* **Excerpt to read**:

[KSCI] Korea Science Citation Index Service

Multiple Residues in the P-Region and M2 of Murine Kir 2.1 Regulate Blockage by External $Ba^{2+}$

Lee, Young-Mee (Department of Physiology and Biophysics, Seoul National University, College of Medicine)
Thompson, Gareth A. (Department of Cell Physiology & Pharmacology, University of Leicester)
Ashmole, Ian (Department of Biological Sciences, University of Warwick)
Leyland, Mark (Department of Biochemistry, University of L:eicester)
So, In-Suk (Department of Physiology and Biophysics, Seoul National University, College of Medicine)
Stanfield, Peter R. (Department of Biological Sciences, University of Warwick)

* **Extracted data**:
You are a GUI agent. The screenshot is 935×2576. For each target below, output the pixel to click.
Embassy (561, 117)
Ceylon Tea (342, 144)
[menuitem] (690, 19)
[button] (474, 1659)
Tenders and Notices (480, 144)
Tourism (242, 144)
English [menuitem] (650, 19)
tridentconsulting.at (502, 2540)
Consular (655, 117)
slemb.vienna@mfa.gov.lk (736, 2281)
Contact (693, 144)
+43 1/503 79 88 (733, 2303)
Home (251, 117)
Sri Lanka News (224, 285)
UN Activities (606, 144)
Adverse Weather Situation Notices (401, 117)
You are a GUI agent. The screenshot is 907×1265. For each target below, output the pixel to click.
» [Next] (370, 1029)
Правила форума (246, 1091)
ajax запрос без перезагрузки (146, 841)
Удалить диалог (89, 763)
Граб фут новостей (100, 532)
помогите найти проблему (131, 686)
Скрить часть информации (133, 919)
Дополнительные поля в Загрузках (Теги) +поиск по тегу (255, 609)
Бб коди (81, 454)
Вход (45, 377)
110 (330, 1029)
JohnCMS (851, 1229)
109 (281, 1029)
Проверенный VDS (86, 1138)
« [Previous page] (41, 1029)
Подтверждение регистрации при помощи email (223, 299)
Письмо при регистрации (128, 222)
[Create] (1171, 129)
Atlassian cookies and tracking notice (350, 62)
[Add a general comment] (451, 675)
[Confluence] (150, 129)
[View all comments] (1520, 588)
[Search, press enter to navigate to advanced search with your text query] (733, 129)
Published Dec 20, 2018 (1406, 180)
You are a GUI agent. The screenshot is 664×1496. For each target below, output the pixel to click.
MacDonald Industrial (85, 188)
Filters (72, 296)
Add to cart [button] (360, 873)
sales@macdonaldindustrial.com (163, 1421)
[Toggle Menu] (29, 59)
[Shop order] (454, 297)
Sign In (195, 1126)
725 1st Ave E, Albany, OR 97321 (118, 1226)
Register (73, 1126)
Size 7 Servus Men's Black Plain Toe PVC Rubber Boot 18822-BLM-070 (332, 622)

* **Try it**: Reproduce everything from "Lee, Young-Mee (Department" down to "University of Leicester)" in the Kir 2.1 article listing above.

* **Exercise answer**:
Lee, Young-Mee (Department of Physiology and Biophysics, Seoul National University, College of Medicine)
Thompson, Gareth A. (Department of Cell Physiology & Pharmacology, University of Leicester)